» What to do
Write out the data exactly from its first line onward, ending with the line in which "Click the navigation cross-arrows icon" appears.

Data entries
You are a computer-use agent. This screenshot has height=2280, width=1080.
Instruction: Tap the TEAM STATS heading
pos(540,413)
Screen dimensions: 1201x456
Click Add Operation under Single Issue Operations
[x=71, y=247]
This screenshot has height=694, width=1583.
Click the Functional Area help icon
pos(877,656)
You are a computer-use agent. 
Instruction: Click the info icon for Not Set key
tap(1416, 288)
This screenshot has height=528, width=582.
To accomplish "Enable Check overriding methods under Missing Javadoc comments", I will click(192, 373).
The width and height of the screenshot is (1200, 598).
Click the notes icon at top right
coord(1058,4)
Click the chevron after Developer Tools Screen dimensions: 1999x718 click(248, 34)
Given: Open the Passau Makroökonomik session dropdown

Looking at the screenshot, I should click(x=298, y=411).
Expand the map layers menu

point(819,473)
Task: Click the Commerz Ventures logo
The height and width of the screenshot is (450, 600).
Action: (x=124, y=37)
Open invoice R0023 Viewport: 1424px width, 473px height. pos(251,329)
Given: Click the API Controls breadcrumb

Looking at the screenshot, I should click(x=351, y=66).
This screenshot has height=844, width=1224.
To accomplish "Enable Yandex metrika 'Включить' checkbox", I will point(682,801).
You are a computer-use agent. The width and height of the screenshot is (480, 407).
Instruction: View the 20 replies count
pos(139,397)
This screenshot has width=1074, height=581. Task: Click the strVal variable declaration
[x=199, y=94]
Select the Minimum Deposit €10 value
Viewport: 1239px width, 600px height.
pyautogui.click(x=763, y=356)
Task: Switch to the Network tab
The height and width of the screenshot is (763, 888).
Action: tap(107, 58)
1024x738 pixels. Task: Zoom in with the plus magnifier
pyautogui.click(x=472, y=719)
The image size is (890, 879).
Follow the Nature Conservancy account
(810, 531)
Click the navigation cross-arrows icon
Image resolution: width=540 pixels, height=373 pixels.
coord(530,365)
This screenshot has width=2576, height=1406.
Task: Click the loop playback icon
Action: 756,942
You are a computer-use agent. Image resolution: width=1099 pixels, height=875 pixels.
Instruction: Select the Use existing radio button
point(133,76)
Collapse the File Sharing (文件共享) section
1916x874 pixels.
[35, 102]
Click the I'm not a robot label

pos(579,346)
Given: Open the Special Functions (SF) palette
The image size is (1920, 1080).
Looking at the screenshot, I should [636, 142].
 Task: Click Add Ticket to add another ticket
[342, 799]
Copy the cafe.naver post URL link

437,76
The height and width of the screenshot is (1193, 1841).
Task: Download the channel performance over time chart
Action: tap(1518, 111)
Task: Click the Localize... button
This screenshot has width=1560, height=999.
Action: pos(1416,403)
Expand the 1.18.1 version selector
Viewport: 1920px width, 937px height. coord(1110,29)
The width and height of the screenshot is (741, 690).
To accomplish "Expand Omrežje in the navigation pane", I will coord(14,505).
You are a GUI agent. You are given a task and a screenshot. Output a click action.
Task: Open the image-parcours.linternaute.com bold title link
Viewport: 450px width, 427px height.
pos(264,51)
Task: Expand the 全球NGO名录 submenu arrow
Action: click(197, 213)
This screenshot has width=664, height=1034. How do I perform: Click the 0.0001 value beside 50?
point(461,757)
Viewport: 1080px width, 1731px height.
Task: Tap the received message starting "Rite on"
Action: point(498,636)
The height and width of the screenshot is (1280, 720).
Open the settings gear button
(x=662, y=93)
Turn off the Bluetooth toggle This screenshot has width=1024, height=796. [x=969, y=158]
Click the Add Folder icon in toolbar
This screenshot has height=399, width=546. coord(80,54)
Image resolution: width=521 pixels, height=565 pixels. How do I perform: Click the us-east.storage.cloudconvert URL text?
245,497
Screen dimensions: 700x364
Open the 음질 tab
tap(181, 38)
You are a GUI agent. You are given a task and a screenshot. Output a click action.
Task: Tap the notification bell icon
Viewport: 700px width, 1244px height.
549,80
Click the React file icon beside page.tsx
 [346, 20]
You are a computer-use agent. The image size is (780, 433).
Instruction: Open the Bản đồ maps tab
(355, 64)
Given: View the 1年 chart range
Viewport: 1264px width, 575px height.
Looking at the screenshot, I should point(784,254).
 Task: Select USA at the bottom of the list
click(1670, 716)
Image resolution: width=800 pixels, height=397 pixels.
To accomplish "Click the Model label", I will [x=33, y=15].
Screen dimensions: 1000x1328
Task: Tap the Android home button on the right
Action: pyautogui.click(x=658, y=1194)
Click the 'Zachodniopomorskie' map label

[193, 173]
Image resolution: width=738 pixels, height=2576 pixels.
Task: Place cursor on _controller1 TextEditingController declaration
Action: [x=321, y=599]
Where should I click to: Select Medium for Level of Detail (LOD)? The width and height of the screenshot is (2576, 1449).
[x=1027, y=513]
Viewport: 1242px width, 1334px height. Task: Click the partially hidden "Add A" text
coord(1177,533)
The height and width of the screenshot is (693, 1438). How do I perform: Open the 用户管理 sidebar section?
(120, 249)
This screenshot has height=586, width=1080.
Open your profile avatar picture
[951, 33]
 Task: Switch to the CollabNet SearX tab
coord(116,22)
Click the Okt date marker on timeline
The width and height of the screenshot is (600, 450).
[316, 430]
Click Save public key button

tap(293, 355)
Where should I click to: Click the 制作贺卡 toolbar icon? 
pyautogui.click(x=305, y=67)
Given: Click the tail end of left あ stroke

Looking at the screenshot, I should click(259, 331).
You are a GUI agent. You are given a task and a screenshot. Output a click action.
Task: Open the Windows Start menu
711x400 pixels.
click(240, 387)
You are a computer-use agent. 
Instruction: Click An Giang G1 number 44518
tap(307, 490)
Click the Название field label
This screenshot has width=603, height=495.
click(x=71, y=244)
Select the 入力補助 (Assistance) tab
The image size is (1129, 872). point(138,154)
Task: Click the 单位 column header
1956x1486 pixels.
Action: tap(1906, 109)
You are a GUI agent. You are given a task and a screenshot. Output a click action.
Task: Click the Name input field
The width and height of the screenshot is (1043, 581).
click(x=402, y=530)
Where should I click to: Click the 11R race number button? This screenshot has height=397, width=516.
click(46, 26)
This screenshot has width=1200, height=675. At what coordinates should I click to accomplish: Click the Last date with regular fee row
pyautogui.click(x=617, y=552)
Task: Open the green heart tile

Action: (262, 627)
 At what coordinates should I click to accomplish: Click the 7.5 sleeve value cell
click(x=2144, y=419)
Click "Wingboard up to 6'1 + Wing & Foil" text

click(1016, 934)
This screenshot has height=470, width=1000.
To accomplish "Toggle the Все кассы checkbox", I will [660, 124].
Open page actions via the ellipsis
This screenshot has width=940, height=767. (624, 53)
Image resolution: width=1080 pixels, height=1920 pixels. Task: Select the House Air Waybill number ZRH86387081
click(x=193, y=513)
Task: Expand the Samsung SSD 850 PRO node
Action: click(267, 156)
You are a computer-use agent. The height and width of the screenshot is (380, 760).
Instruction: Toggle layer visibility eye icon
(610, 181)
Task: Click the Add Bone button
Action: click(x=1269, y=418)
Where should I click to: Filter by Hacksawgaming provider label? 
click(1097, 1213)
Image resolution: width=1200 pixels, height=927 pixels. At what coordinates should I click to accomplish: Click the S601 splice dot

» Answer to the exercise
You are a computer-use agent. This screenshot has height=2280, width=1080.
Instruction: Tap the TEAM STATS heading
pos(540,413)
Screen dimensions: 1201x456
Click Add Operation under Single Issue Operations
[x=71, y=247]
This screenshot has height=694, width=1583.
Click the Functional Area help icon
pos(877,656)
You are a computer-use agent. 
Instruction: Click the info icon for Not Set key
tap(1416, 288)
This screenshot has height=528, width=582.
To accomplish "Enable Check overriding methods under Missing Javadoc comments", I will click(192, 373).
The width and height of the screenshot is (1200, 598).
Click the notes icon at top right
coord(1058,4)
Click the chevron after Developer Tools Screen dimensions: 1999x718 click(248, 34)
Given: Open the Passau Makroökonomik session dropdown

Looking at the screenshot, I should click(x=298, y=411).
Expand the map layers menu

point(819,473)
Task: Click the Commerz Ventures logo
The height and width of the screenshot is (450, 600).
Action: (x=124, y=37)
Open invoice R0023 Viewport: 1424px width, 473px height. pos(251,329)
Given: Click the API Controls breadcrumb

Looking at the screenshot, I should click(x=351, y=66).
This screenshot has height=844, width=1224.
To accomplish "Enable Yandex metrika 'Включить' checkbox", I will point(682,801).
You are a computer-use agent. The width and height of the screenshot is (480, 407).
Instruction: View the 20 replies count
pos(139,397)
This screenshot has width=1074, height=581. Task: Click the strVal variable declaration
[x=199, y=94]
Select the Minimum Deposit €10 value
Viewport: 1239px width, 600px height.
pyautogui.click(x=763, y=356)
Task: Switch to the Network tab
The height and width of the screenshot is (763, 888).
Action: tap(107, 58)
1024x738 pixels. Task: Zoom in with the plus magnifier
pyautogui.click(x=472, y=719)
The image size is (890, 879).
Follow the Nature Conservancy account
(810, 531)
Click the navigation cross-arrows icon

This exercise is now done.